When powering an electrical circuit a designed the amperage to run the accessory is calculated by the engineer. When the amperage pulled through the circuit becomes too excessive the fuse will overheat and blow protecting the circuit or accessory from fire. This condition can occur when a particular accessory wears out or when electrical power connects to the ground of the car for example the body, frame, drive train or interior metal parts. It is important to know that a fuse can fatigue and fail as well.
Car Fuse Test
Most cars are designed with multiple fuse panels which are usually located under the hood, in the interior of the car or in the trunk. These panels are commonly known as the PDC (power distribution center) or fuse and relay panel which can be identified by having a black plastic cover over the top or side of the panel. Each car is different, an owners manual will indicate the location and fuse designation. If you don't know where a particular fuse is located please ask one of our experts and they will help find it for you.
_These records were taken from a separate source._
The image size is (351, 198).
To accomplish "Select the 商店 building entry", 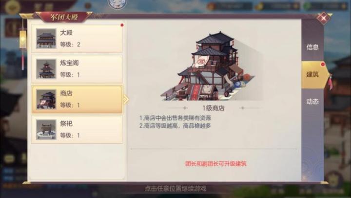I will [77, 99].
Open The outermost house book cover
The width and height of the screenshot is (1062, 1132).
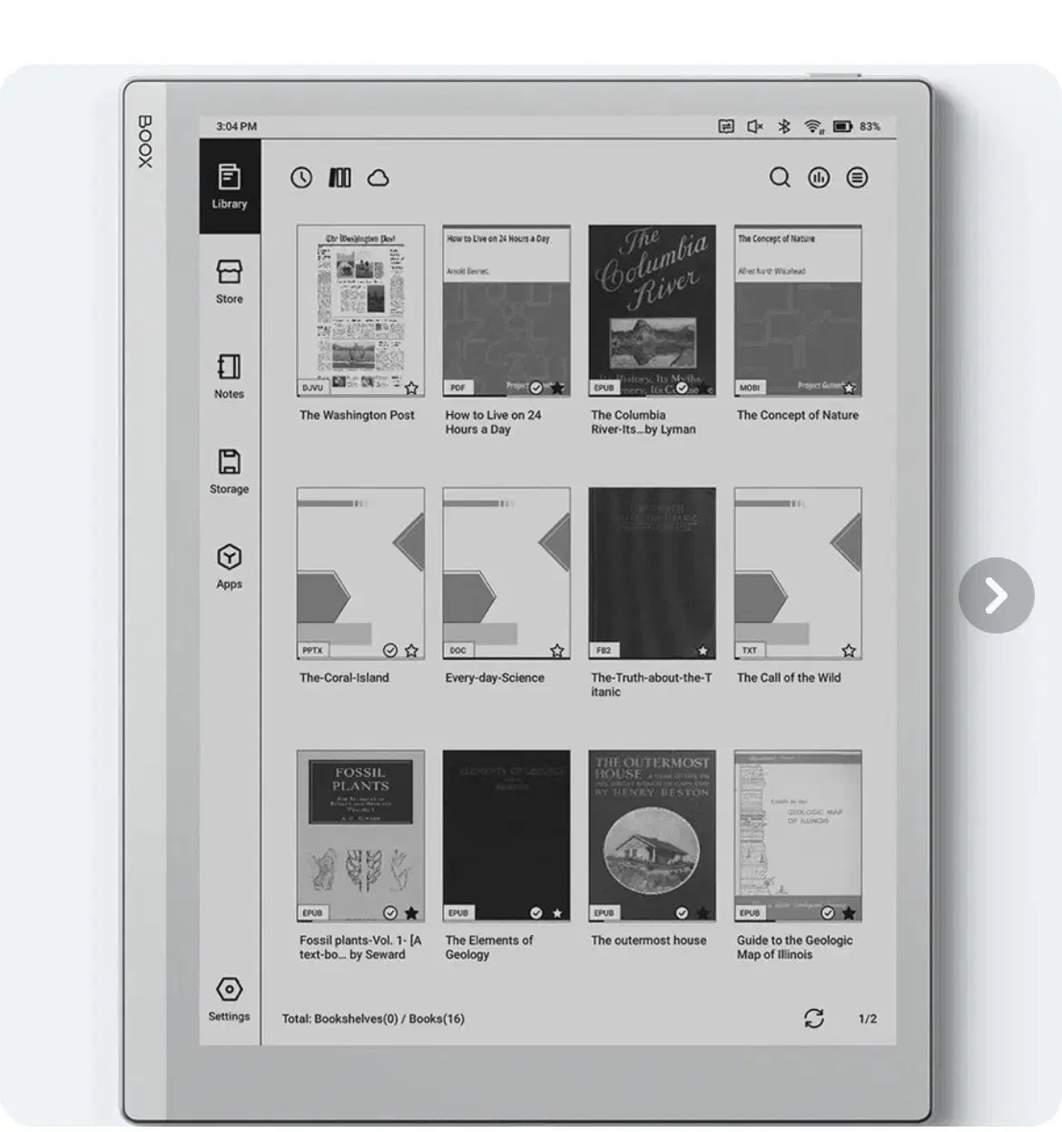(x=652, y=835)
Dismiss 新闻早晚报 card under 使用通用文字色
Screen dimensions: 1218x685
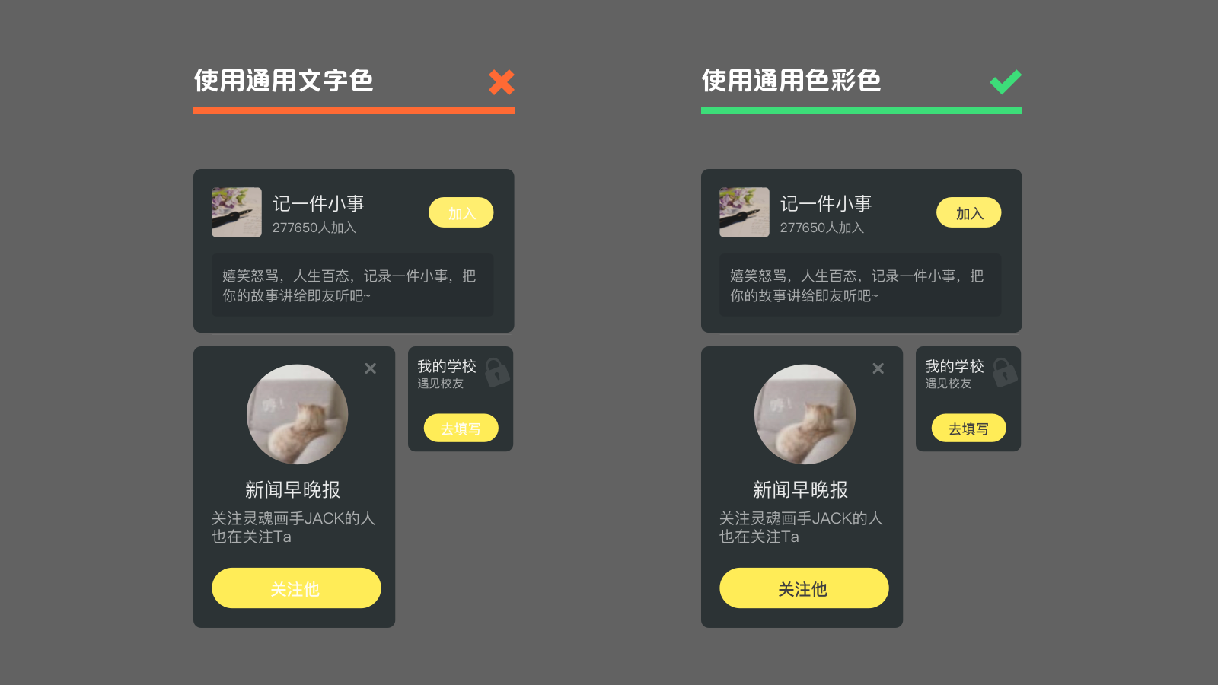pos(371,368)
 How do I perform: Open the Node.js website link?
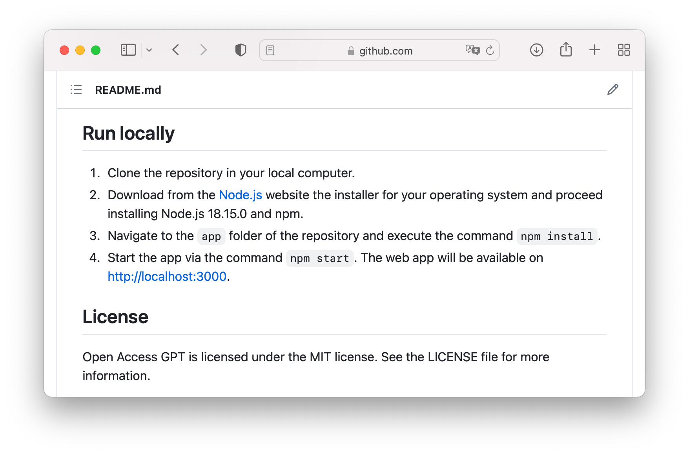[x=241, y=195]
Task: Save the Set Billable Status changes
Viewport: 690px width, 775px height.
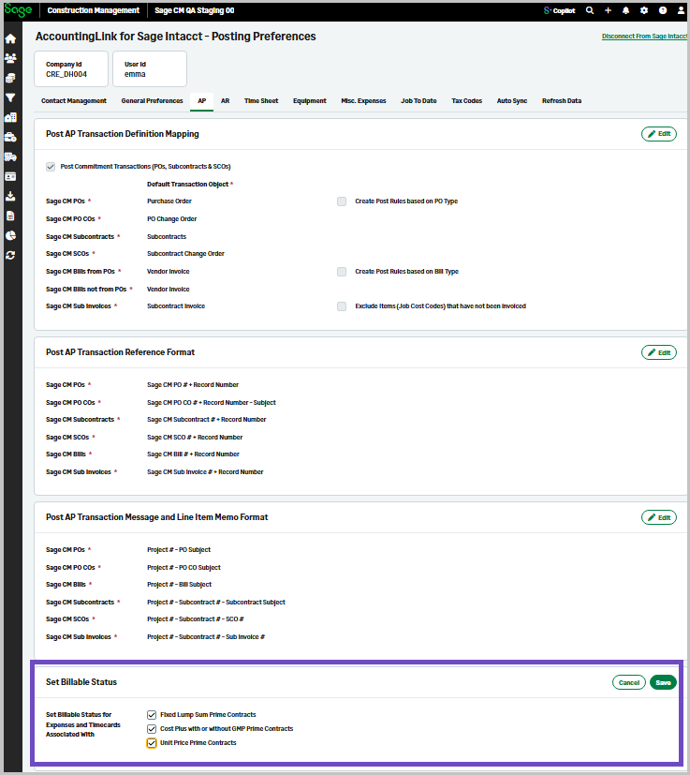Action: pyautogui.click(x=663, y=682)
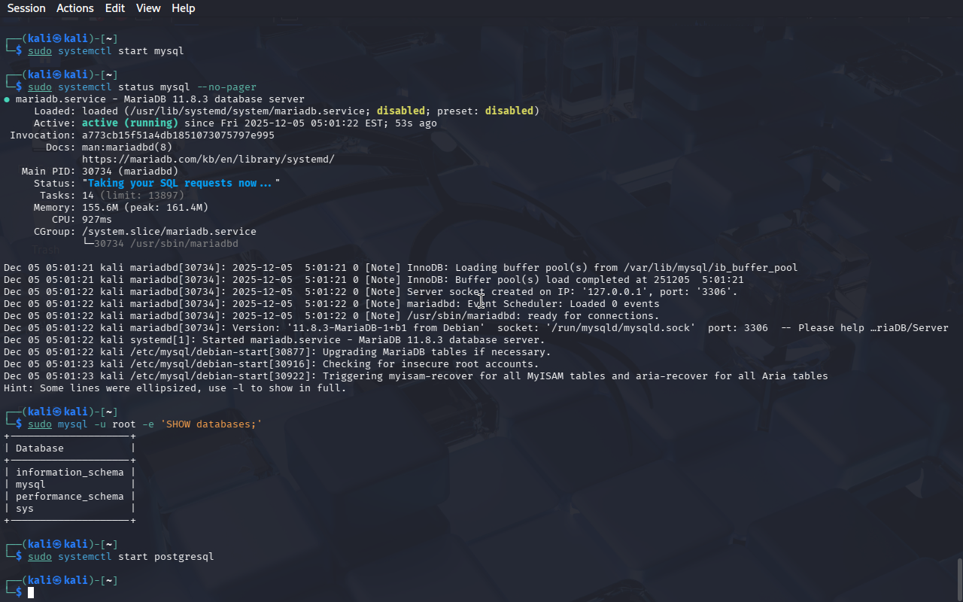This screenshot has height=602, width=963.
Task: Click the green mariadb.service status dot
Action: [7, 99]
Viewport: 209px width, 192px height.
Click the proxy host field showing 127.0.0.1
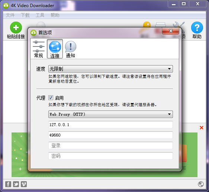(110, 125)
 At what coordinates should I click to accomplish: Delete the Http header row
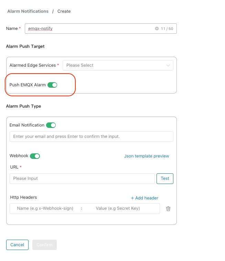point(168,209)
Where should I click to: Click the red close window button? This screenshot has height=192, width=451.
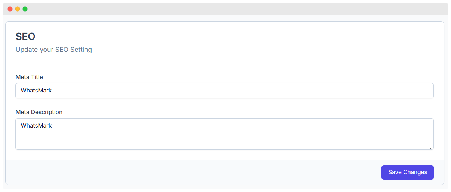10,9
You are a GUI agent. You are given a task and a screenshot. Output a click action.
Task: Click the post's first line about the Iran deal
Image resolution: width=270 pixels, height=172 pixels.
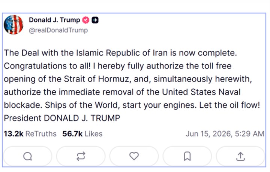tap(120, 53)
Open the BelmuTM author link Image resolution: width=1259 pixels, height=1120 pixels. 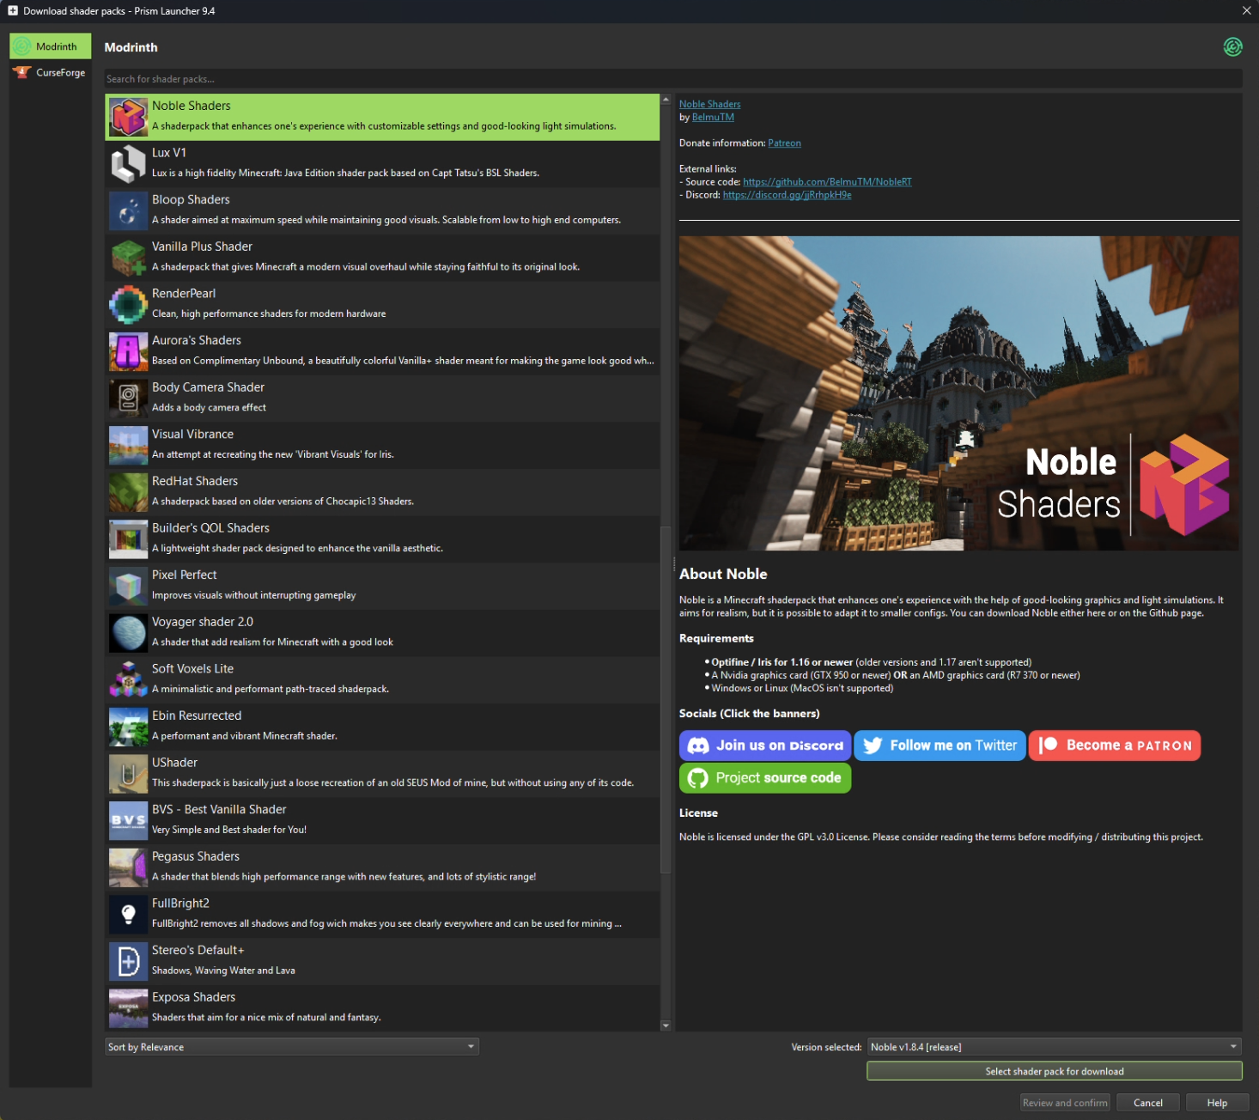712,117
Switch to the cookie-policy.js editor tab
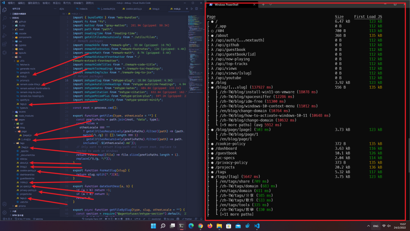 [x=133, y=8]
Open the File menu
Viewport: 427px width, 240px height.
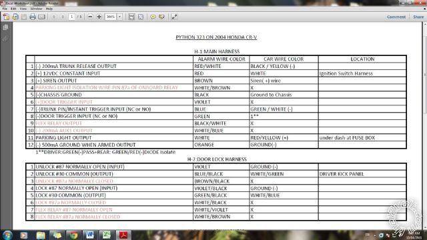click(x=5, y=9)
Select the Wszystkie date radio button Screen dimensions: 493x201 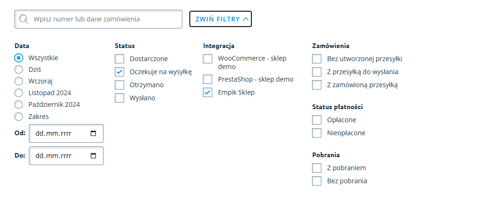tap(19, 58)
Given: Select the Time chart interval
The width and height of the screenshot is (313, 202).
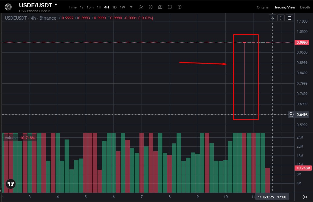Looking at the screenshot, I should pyautogui.click(x=72, y=7).
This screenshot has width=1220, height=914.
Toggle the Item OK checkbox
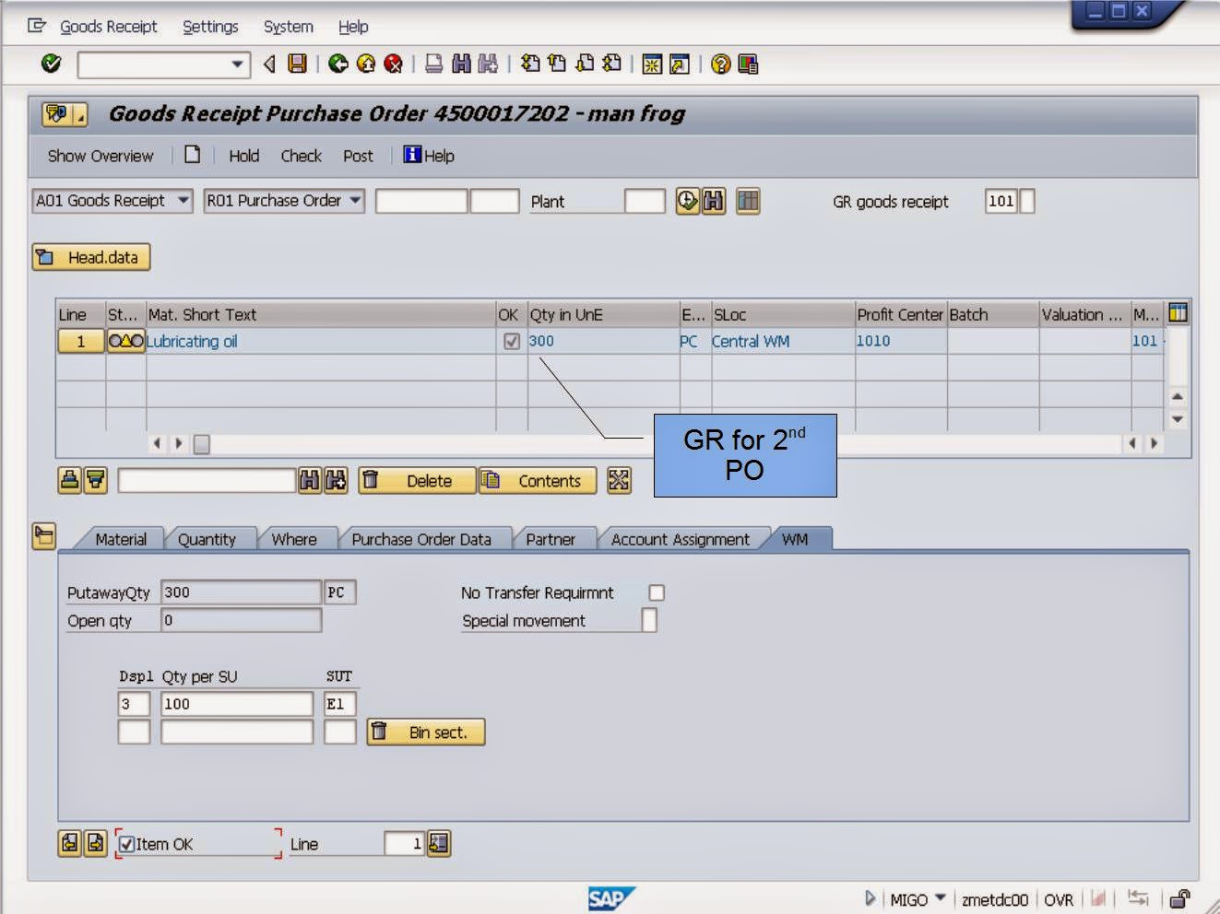(x=126, y=843)
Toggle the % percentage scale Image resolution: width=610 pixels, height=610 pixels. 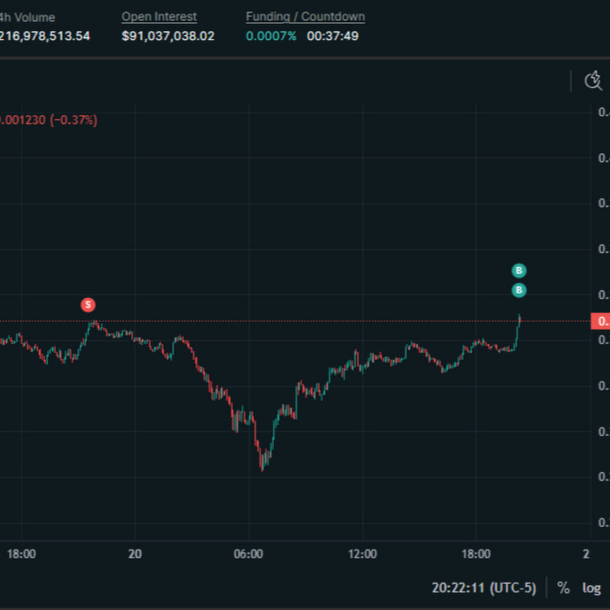coord(563,588)
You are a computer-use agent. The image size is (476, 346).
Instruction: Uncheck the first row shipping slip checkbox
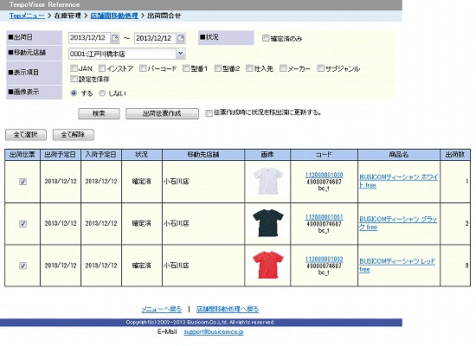pyautogui.click(x=23, y=182)
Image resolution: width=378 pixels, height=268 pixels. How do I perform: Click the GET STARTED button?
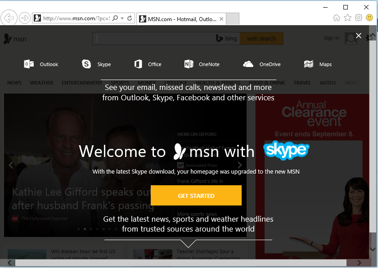pos(196,196)
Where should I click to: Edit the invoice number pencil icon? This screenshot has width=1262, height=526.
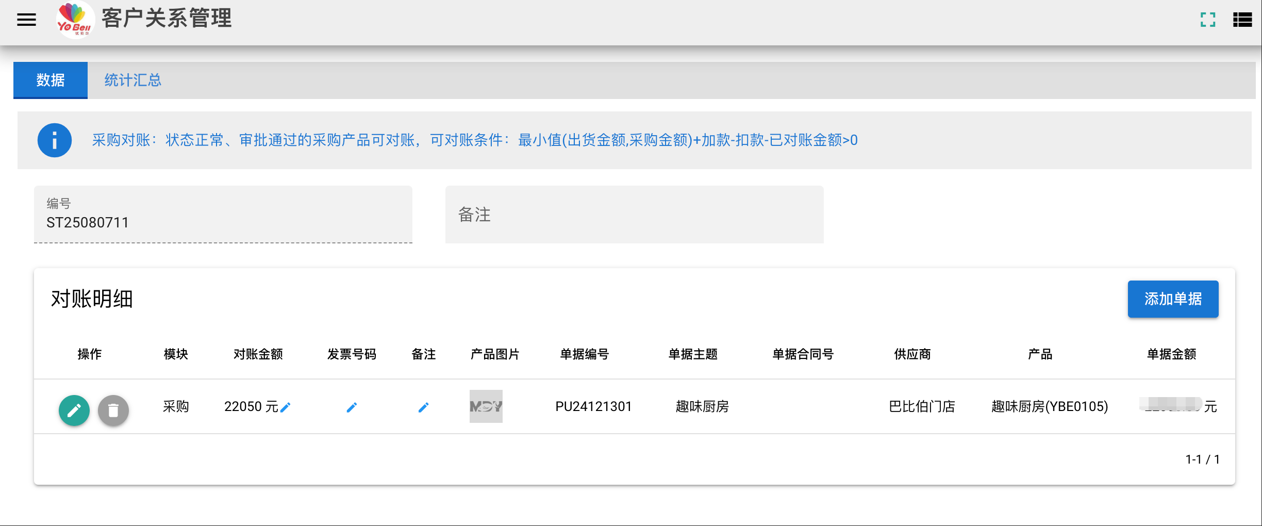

A fuse replacement is one of the most reasonable cost repairs in the industry. Almost anyone can test and change a fuse for the simple cost of the fuse which is about $2.00 US. This can vary due to fuse size and design, but most are easy to replace.
If the fuse blows when replaced the protected circuit is shorted to ground via either the wire itself or the accessory has failed internally, in either case a repair is necessary to resume normal fuse operation. If no power is detected at the fuse or panel (either side of the all fuses) use a wiring schematic to trace the power source, usually a main power relay, maxi-fuse or fusible link has failed.